EXERCISE REQUIREMENTS: Give back every line of the data below exactly.

Stored data
##########

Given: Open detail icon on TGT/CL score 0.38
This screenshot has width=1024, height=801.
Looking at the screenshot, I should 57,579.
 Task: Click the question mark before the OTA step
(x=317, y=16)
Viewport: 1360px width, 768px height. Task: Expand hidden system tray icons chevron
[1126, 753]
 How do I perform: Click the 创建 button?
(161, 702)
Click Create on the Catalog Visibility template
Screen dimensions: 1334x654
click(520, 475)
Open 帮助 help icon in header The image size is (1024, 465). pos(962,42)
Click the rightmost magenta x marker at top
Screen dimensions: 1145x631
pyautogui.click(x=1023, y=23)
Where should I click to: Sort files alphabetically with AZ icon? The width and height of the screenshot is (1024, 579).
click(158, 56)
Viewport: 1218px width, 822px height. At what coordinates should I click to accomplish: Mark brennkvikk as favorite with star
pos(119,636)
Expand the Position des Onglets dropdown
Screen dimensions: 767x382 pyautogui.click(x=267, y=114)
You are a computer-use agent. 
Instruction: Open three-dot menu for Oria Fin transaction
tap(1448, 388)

##########

ANSWER TO THE EXERCISE:
Given: Open detail icon on TGT/CL score 0.38
This screenshot has width=1024, height=801.
Looking at the screenshot, I should 57,579.
 Task: Click the question mark before the OTA step
(x=317, y=16)
Viewport: 1360px width, 768px height. Task: Expand hidden system tray icons chevron
[1126, 753]
 How do I perform: Click the 创建 button?
(161, 702)
Click Create on the Catalog Visibility template
Screen dimensions: 1334x654
click(520, 475)
Open 帮助 help icon in header The image size is (1024, 465). pos(962,42)
Click the rightmost magenta x marker at top
Screen dimensions: 1145x631
pyautogui.click(x=1023, y=23)
Where should I click to: Sort files alphabetically with AZ icon? The width and height of the screenshot is (1024, 579).
click(158, 56)
Viewport: 1218px width, 822px height. At what coordinates should I click to accomplish: Mark brennkvikk as favorite with star
pos(119,636)
Expand the Position des Onglets dropdown
Screen dimensions: 767x382 pyautogui.click(x=267, y=114)
You are a computer-use agent. 
Instruction: Open three-dot menu for Oria Fin transaction
tap(1448, 388)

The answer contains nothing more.